Gilroy went as far as to say it was Cullen’s loss to injury, rather than Bernard Brogan, which was the biggest contributory factor in his team letting an eight-point lead slip against Cork in the league final in April and this week’s side shows three changes in personnel from that starting selection.
Full-back Rory O’Carroll has been recalled after missing the full league campaign due to teaching commitments in France, James McCarthy will make his championship bow at wing-back and Alan Brogan is named at 13 while Denis Bastick, Paul Brogan and Tomás Quinn lose out.
Six weeks will have passed since that traumatic league decider by the time the Dubs recommence battle in Croke Park in the Leinster quarter-final and, in that light, the weekend’s performance will be scrutinised with a forensic attention to detail.
“We’ve gone through it in minute detail so we certainly picked out a lot of things where we contributed to our own downfall,” said Gilroy of that loss in late April.
“We can’t exclude ourselves from that, the management on the sideline.”
Among his mistakes, he believes, was his decision to send younger, less mature players into the cauldron but, as he said, lessons have been learned.
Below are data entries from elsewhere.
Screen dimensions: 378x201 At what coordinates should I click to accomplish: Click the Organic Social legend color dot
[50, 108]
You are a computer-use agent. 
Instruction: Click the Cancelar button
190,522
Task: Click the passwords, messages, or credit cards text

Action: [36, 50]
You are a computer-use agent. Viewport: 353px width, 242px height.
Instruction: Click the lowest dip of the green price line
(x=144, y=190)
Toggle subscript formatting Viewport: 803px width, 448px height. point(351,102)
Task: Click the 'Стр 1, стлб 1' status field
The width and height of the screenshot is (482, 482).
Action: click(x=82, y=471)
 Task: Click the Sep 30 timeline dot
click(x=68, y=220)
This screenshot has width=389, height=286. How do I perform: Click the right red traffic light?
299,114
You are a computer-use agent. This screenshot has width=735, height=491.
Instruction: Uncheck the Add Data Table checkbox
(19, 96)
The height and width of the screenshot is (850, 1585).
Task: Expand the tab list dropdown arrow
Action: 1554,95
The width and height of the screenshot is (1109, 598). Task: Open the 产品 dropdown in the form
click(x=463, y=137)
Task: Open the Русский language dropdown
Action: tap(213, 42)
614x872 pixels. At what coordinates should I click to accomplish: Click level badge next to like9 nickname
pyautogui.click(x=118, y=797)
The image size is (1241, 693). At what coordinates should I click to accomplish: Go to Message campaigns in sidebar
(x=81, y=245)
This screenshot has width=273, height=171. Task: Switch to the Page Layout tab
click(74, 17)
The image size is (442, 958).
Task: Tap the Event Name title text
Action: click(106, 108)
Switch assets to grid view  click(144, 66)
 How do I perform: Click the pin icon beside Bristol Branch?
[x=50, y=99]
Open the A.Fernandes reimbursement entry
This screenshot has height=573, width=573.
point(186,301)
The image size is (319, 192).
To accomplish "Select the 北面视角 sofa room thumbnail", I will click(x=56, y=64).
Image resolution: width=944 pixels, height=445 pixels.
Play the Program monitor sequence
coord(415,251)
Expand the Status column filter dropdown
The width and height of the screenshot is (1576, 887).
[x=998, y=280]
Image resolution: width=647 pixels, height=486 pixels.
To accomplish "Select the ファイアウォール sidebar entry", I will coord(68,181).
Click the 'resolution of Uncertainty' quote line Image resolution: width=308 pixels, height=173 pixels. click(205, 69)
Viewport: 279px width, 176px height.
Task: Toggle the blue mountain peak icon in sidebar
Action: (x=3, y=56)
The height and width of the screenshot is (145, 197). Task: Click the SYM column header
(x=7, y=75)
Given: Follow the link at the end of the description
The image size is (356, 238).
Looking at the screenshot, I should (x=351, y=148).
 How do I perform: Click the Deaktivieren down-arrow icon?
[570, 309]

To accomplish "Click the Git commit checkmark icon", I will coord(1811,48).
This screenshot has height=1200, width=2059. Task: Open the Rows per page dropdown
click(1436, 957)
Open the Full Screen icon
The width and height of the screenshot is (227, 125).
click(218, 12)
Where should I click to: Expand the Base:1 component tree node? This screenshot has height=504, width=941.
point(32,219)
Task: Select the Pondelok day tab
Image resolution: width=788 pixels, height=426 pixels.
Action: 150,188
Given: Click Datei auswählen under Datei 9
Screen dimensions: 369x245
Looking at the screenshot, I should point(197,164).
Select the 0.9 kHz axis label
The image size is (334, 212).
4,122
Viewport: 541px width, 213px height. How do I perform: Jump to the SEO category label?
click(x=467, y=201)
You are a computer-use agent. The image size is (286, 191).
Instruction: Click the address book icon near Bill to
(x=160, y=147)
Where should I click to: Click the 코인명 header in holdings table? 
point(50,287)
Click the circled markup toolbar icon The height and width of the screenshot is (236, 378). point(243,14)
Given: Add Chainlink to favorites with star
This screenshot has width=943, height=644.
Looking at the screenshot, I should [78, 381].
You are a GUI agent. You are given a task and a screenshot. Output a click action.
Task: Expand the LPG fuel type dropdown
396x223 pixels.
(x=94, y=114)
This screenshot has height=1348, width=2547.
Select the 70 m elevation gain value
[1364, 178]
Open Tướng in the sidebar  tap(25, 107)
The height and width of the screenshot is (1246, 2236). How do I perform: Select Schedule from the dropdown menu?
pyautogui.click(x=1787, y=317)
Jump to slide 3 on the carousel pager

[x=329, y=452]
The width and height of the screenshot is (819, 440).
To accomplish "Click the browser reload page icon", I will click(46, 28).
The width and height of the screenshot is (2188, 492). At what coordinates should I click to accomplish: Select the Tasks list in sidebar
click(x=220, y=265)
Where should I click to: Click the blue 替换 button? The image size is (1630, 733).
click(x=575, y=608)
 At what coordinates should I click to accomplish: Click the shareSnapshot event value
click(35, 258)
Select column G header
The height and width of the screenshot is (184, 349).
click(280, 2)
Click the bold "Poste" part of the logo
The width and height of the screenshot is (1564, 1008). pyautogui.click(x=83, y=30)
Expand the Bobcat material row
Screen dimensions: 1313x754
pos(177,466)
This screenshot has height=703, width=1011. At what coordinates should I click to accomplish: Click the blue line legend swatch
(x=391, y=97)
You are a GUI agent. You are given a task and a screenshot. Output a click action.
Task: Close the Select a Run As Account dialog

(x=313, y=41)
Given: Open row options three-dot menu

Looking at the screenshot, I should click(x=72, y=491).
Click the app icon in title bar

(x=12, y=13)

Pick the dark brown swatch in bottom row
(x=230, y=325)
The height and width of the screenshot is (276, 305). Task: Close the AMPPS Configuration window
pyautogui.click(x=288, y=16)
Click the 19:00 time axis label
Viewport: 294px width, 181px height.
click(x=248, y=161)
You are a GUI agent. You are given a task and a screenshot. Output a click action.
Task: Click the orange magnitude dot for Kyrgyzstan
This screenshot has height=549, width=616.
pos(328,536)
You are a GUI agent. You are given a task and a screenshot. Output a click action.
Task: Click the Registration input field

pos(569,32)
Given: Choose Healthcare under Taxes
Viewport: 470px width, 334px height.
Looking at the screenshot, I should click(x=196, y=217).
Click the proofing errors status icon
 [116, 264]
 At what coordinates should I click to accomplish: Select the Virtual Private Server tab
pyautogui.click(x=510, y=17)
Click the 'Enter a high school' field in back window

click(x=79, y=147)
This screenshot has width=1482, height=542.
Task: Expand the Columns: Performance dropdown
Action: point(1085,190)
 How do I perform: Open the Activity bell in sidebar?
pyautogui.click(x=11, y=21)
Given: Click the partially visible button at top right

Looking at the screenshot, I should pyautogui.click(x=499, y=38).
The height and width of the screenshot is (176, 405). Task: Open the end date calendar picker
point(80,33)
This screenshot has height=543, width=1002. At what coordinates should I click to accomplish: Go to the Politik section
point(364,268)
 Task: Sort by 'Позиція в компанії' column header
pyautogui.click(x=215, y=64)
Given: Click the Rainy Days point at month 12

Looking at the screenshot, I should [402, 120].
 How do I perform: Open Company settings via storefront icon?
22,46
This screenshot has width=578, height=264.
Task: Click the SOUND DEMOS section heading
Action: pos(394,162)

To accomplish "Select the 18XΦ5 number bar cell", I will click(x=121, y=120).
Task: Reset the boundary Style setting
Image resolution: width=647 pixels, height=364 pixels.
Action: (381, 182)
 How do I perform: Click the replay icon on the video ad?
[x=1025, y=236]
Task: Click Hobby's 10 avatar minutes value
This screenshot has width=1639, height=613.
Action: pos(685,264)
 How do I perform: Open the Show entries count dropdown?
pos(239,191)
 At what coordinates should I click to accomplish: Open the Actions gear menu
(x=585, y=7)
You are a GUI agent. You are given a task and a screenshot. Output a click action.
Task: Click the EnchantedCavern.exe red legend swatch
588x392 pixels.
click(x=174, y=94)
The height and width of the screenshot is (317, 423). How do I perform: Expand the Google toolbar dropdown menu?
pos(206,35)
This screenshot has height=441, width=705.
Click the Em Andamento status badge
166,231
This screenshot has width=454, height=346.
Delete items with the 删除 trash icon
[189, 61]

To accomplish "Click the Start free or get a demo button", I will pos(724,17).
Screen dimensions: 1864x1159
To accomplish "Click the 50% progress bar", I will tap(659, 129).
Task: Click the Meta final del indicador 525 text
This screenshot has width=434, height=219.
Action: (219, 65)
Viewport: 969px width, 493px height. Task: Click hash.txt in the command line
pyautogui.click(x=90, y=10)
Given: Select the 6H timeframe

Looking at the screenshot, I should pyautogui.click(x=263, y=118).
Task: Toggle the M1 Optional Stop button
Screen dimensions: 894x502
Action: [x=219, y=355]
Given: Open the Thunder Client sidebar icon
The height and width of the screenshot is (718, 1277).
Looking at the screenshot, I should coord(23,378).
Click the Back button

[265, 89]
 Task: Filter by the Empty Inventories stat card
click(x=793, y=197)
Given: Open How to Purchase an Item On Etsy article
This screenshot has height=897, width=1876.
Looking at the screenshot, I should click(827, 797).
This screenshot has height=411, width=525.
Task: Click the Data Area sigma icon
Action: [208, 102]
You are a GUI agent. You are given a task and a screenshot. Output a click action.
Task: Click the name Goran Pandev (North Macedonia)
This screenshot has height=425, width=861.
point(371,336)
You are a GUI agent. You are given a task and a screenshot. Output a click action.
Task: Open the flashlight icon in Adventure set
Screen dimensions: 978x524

For a start, the players were released to their clubs for two weeks and returned to the county scene fresh for the campaign to come and Gilroy has so far failed to detect any of the dip in standards at training sessions which he noted 12 months ago.
It seems an age ago now, but those warning signs were accurate as Dublin’s provincial campaign in 2010 began with an almighty scare against Wexford and ended with the side’s new defensive template cracking spectacularly in a five-goal disaster against Meath.
“The team has more confidence going in to play the game we’re playing,” said Gilroy.
“We haven’t had these sort of completely dreadful performances this year. We might have had them for small patches of games all right but we haven’t gone through a whole game where we really didn’t perform. We’ve been more consistent this year and hopefully we’ll bring that to the game on Sunday as well.”
That loss to Cork may hang around their necks like some sort of weighty albatross but, take that one crazy endgame away, and there is nothing that suggests anything other than a long and profitable road ahead for this Dublin squad.
It isn’t so much the names in the starting 15 that stand out. Those on the outside looking in include Tomás Quinn, Bastick, Eoghan O’Gara, Paul Brogan, David Henry and Declan Lally. Add to that Paul Griffin, Eamon Fennell, Ross McConnell and Cian O’Sullivan, who are all in various states of disrepair, and it is difficult to see how Laois will not be contemplating life in the qualifiers come Monday morning.
Not that anyone in the Dublin camp will say as much. “We haven’t even had our first day out,” said Cullen. “Laois have the advantage of playing against Longford. They got that jittery first day performance out of their system so we are really expecting them to hit the ground running. Croke Park against us has usually brought the best out of them so we are expecting nothing less on Sunday.”